Ubisoft, uno de los gigantes de la industria de los videojuegos, ha enfrentado graves acusaciones de **acoso moral** y **sexual**. Recientemente, tres ex-ejecutivos de la compañía fueron condenados, poniendo en el foco de atención a la directiva y la propia empresa por complicidad en un ambiente de hostigamiento. Un informe de Aura Management, el consultor encargado de evaluar las prácticas de la compañía, señaló la falta de una **política efectiva de recursos humanos** hasta el año 2020 y la ausencia de protecciones contra el acoso, destacando un **entorno de trabajo tóxico** sin control.
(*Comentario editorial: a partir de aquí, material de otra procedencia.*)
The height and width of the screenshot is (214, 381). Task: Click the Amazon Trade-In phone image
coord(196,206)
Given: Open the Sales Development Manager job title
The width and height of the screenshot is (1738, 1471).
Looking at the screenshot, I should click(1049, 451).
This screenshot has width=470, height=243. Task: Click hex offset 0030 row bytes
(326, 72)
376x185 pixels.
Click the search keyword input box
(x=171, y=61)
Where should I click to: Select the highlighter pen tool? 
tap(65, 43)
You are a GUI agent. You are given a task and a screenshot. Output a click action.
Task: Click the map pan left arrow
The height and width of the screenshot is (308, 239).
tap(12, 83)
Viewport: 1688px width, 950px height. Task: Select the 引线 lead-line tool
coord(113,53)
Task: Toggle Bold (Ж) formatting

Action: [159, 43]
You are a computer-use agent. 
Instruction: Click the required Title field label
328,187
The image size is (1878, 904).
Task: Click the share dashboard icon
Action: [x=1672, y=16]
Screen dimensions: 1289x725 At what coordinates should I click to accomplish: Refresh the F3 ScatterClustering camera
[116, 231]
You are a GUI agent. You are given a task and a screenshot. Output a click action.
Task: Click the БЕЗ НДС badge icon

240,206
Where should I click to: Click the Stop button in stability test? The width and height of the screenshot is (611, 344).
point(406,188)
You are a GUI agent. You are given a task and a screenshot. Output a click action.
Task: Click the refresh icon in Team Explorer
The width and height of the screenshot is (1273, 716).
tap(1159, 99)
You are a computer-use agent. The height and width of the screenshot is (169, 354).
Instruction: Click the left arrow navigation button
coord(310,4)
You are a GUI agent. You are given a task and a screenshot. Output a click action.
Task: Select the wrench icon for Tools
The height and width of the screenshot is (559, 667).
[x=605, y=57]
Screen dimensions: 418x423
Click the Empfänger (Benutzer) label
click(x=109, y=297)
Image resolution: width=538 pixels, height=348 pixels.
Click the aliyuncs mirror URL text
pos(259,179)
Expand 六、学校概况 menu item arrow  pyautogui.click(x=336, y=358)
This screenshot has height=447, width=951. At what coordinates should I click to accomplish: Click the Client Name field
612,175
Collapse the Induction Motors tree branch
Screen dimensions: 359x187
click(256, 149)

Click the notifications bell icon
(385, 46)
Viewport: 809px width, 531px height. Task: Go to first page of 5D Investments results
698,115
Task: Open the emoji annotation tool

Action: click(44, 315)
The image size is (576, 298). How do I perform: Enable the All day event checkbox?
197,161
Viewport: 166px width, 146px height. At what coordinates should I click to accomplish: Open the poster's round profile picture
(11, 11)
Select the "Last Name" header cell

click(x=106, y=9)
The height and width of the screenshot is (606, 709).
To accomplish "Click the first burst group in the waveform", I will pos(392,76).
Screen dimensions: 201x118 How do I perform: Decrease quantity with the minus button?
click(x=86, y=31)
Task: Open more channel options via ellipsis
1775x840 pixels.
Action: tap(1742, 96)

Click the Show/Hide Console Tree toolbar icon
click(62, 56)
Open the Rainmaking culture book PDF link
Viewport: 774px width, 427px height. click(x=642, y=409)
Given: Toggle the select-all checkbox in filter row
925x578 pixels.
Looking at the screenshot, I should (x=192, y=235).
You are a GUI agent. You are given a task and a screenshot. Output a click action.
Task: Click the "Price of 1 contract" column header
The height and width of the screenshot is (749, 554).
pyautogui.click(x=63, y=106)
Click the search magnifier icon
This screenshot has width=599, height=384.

La situación estalló en junio de 2020, cuando el ambiente de trabajo en Ubisoft se hizo público. Desde entonces, la empresa ha intentado remediar su imagen con la implementación de un nuevo **código de conducta**. Según comunicados de la compañía, se han realizado cambios significativos en la estructura de recursos humanos para abordar comportamientos inadecuados. Se enfatiza que los gerentes y el personal de recursos humanos tienen la obligación de actuar ante cualquier comportamiento que no cumpla con estas normas.
Ubisoft ha creado una unidad llamada **”Respeto”**, destinada a gestionar las relaciones laborales internamente, así como una plataforma de denuncias en línea llamada **“Whispli”**. Aunque inicialmente se diseñó para reportar casos de corrupción, se ha ampliado para abarcar todas las posibles situaciones de acoso. Estas medidas, aunque positivas, han sido recibidas con escepticismo por algunos empleados.
Una de las innovaciones más destacadas en Ubisoft ha sido la formación del primer **sindicato** dentro de la compañía. Antes de este desarrollo, no se contaba con estructuras formales de representación laboral. En 1998, algunos empleados intentaron establecer un sindicato virtual llamado **UbiFree**, pero este esfuerzo no condujo a cambios significativos en la gestión, donde predominaba una estructura **piramidal** y casi **monárquica**.
« No había un contra-poder »
Jérémie Lefebvre, fundador de UbiFree, destacó que, a través de los años, la situación de los empleados no ha cambiado sustancialmente. La primera sección sindical formal, **Solidaires Informatique**, fue creada en 2019. Su delegado, Chakib Mataoui, también trabaja en el área de **prevención del acoso** en la industria de los videojuegos. A pesar de los progresos, Mataoui ha denunciado la **falta de transparencia** en la gestión de quejas. “Los reportes en Whispli son manejados por terceros, contratados por **Ubisoft**, y solo estamos informados si hay una investigación”, dice él. Hace tres años existía una evaluación cuantitativa de los casos de acoso, mientras que este año no han recibido información alguna sobre las denuncias presentadas.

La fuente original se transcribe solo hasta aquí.